EconomyAs the rupee falls the lowest ever, how will it impact India?

The lowest record of the rupee on May 9, 2022, was Rs 77.05 against one dollar as inflation has broken through walls to incomparable levels.

In fact, the rupee closed at 77.05 per dollar and on Tuesday recovered slightly at Rs 77.23 per dollar.  Reasons for this dangerous low are analyzed to be due to the US fed rate hike and the spiraling inflation in India due to fuel hikes.

Reasons for the Rupee Drop

There are deep concerns about the fall of the rupee due to a myriad of reasons, the rising crude oil prices due to the war, uncontrollable trade deficits where imports exceed exports meaning money is flowing out of India rather than into India, and fall in tourism signify drop in the money entering India, equity outflow, fund outflow from the Indian market, factories closing down signifying fewer goods bought among a dozen other reasons.

Economists also state that the rising treasury products in the US are one of the major reasons for this as the value of the dollar is also rising owing to the rate hike by the Federal Reserve and it is anticipated to go up higher in the forthcoming days.

Royce Vargheese Joseph – Research Analyst – Currency and Energy, Anand Rathi Shares and Stock Brokers, noted the stronger position of the dollar, sharp sell off in equity markets and elevated crude prices, and rising domestic inflation as reasons behind the drop of the Indian Rupee, according to a PTI report.

Thus, the value of the rupee is declining due to massive selling by foreign investors. For the seventh month, they have been the next sellers in the Indian markets. This has pulled the markets down.

Increasing trade deficit where India’s imports exceed the value of its exports—India is buying more goods and services than it is selling.  Many companies have shut down. In fact, 2,783 foreign companies shut down Indian operations since 2014 given in a report in the Parliament.
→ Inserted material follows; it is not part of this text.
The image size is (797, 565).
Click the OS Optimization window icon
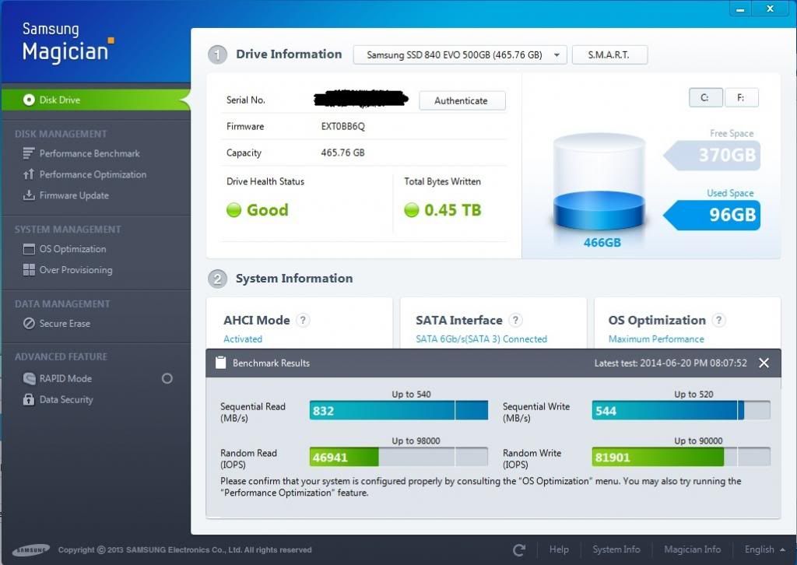(29, 249)
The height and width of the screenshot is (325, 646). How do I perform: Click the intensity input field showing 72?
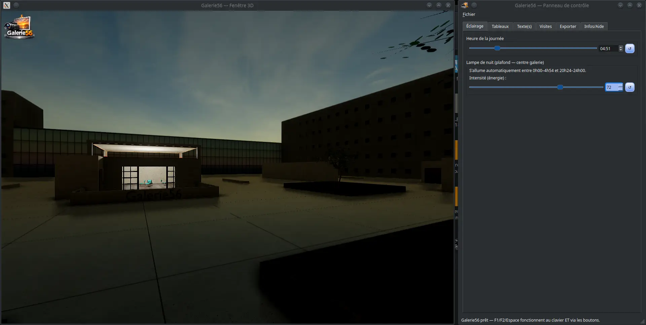[x=611, y=87]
The war in Ukraine and Russia hitting the global economy has hurt India too.  The war has resulted in disrupting India’s edible oil market as the country imports more than 90% of its sunflower oil from Russia and Ukraine combined.  The rise in crude oil prices is causing inflation.

COVID in China with its lockdown has led to difficulty for a lot of companies in India dealing directly with China as China has the maximum forex in the whole world where its forex reserves are larger than India’s GDP. With China’s zero-COVID policy, the major cities of the country are under strict lockdown.

The rate hike by the RBI, to be done again next month, has also made things more harmful for the markets.

As the rupee falls, the crude oil import bill will rise, which, in turn, will lead to a rise in both petrol and diesel prices. the transportation cost and indirectly lead to an increase in the price of goods. Thus, inflation is likely to go up.  Already, the costs of all commodities are soaring.

Meantime, the RBI releases a report that the Indian economy may take 12 years to recoup pandemic losses and the report has estimated the output losses during the pandemic period at around Rs 52 lakh crore.  Randeep Surjewala had alleged that the Government of India is doing propaganda” about India being the fastest-growing economy.

One can only hope that India would never reach a stage like Sri Lanka. The open market systems of industrialization saved India over the past 70 years but with that slowing down, things are looking stormy dark in the coming days.